Im Fall der mysteriösen Knochenfunde in der Lochbachtalhöhle bei Obermaiselstein gibt es neue Erkenntnisse. Die Kriminalpolizei hat inzwischen die Ergebnisse einer forensischen Untersuchung vorliegen. Demnach stammen die menschlichen Überreste von einem Mann, der vermutlich vor 50 bis 150 Jahren ums Leben gekommen ist.
Höhlenforscher hatten im April 2025 in einer bislang unbekannten Höhle im Lochbachtal menschliche Knochen entdeckt – darunter auch Teile eines Schädels.
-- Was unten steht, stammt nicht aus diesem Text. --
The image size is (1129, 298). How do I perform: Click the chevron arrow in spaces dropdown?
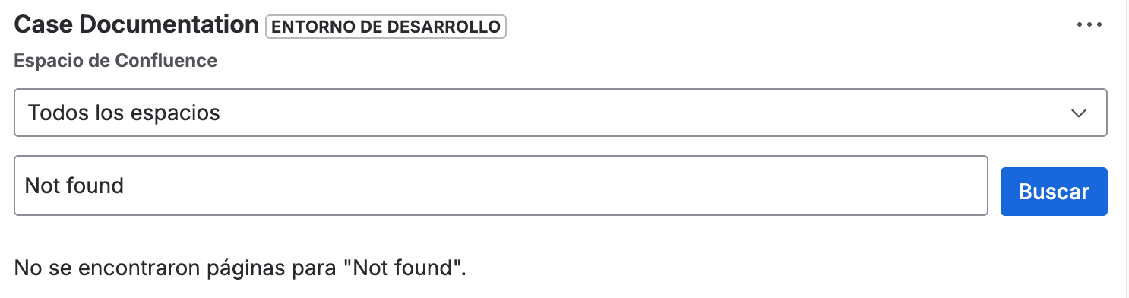click(x=1078, y=113)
Die anschließenden Untersuchungen sollten klären, von wem die Überreste stammen und wie lange sie bereits in der Höhle liegen.
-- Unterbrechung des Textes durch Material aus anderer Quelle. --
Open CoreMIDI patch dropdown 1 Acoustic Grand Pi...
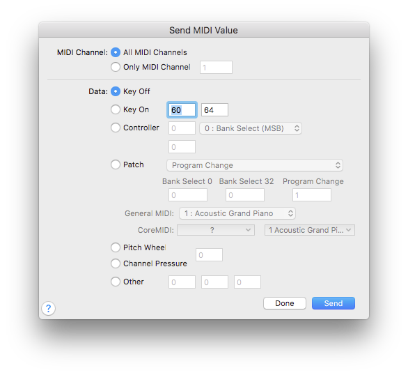This screenshot has width=408, height=375. pyautogui.click(x=310, y=230)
Nach Angaben von Pressesprecher der Allgäuer Polizei, Johannes Stoll lässt sich der genaue Zeitraum des Todes nicht weiter eingrenzen. Auch die Identität des Mannes ist weiterhin ungeklärt. Die Kriminalpolizei hat die bisherigen Erkenntnisse mit bekannten Vermisstenfällen aus der Region abgeglichen – ohne Ergebnis.
Offen bleibt außerdem, wie die Knochen überhaupt in die schwer zugängliche Höhle gelangt sind. Die Ermittler prüfen deshalb weiterhin verschiedene Möglichkeiten. „Wir wissen nicht, ob es sich um einen Unglücksfall oder um eine Straftat handelt“, so die Polizei.
Auch das Alter des Mannes zum Zeitpunkt seines Todes lässt sich anhand der gefundenen Knochenfragmente nicht mehr bestimmen. Die Ermittlungen rund um den ungewöhnlichen Fund dauern an.